Problem to work on:
Print the data in full, exactly as it reads.

Pixel coordinate grounding data
= Beginning of Section =

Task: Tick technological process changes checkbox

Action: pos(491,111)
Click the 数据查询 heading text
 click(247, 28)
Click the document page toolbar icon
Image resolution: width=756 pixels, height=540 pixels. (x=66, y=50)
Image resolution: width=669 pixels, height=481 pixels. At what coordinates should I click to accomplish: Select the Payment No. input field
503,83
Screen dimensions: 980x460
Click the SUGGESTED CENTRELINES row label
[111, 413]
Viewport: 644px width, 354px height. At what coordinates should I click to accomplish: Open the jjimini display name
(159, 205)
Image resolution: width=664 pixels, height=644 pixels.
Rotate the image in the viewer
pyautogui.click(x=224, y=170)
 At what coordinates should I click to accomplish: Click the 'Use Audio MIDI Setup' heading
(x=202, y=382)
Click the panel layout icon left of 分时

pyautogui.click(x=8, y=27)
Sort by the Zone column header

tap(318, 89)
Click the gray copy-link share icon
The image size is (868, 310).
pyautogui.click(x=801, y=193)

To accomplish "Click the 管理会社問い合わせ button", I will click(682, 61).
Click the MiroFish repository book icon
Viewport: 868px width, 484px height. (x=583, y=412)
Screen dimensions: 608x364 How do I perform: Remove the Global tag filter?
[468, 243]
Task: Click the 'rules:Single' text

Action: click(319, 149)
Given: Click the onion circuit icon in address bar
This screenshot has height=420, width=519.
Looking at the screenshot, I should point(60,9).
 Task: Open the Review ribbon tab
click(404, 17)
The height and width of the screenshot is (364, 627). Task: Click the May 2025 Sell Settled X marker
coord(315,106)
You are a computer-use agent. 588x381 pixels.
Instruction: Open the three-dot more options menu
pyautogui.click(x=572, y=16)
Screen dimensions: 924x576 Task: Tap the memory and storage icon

= End of Section =

Task result:
Task: Tick technological process changes checkbox

Action: pos(491,111)
Click the 数据查询 heading text
 click(247, 28)
Click the document page toolbar icon
Image resolution: width=756 pixels, height=540 pixels. (x=66, y=50)
Image resolution: width=669 pixels, height=481 pixels. At what coordinates should I click to accomplish: Select the Payment No. input field
503,83
Screen dimensions: 980x460
Click the SUGGESTED CENTRELINES row label
[111, 413]
Viewport: 644px width, 354px height. At what coordinates should I click to accomplish: Open the jjimini display name
(159, 205)
Image resolution: width=664 pixels, height=644 pixels.
Rotate the image in the viewer
pyautogui.click(x=224, y=170)
 At what coordinates should I click to accomplish: Click the 'Use Audio MIDI Setup' heading
(x=202, y=382)
Click the panel layout icon left of 分时

pyautogui.click(x=8, y=27)
Sort by the Zone column header

tap(318, 89)
Click the gray copy-link share icon
The image size is (868, 310).
pyautogui.click(x=801, y=193)

To accomplish "Click the 管理会社問い合わせ button", I will click(682, 61).
Click the MiroFish repository book icon
Viewport: 868px width, 484px height. (x=583, y=412)
Screen dimensions: 608x364 How do I perform: Remove the Global tag filter?
[468, 243]
Task: Click the 'rules:Single' text

Action: click(319, 149)
Given: Click the onion circuit icon in address bar
This screenshot has height=420, width=519.
Looking at the screenshot, I should point(60,9).
 Task: Open the Review ribbon tab
click(404, 17)
The height and width of the screenshot is (364, 627). Task: Click the May 2025 Sell Settled X marker
coord(315,106)
You are a computer-use agent. 588x381 pixels.
Instruction: Open the three-dot more options menu
pyautogui.click(x=572, y=16)
Screen dimensions: 924x576 Task: Tap the memory and storage icon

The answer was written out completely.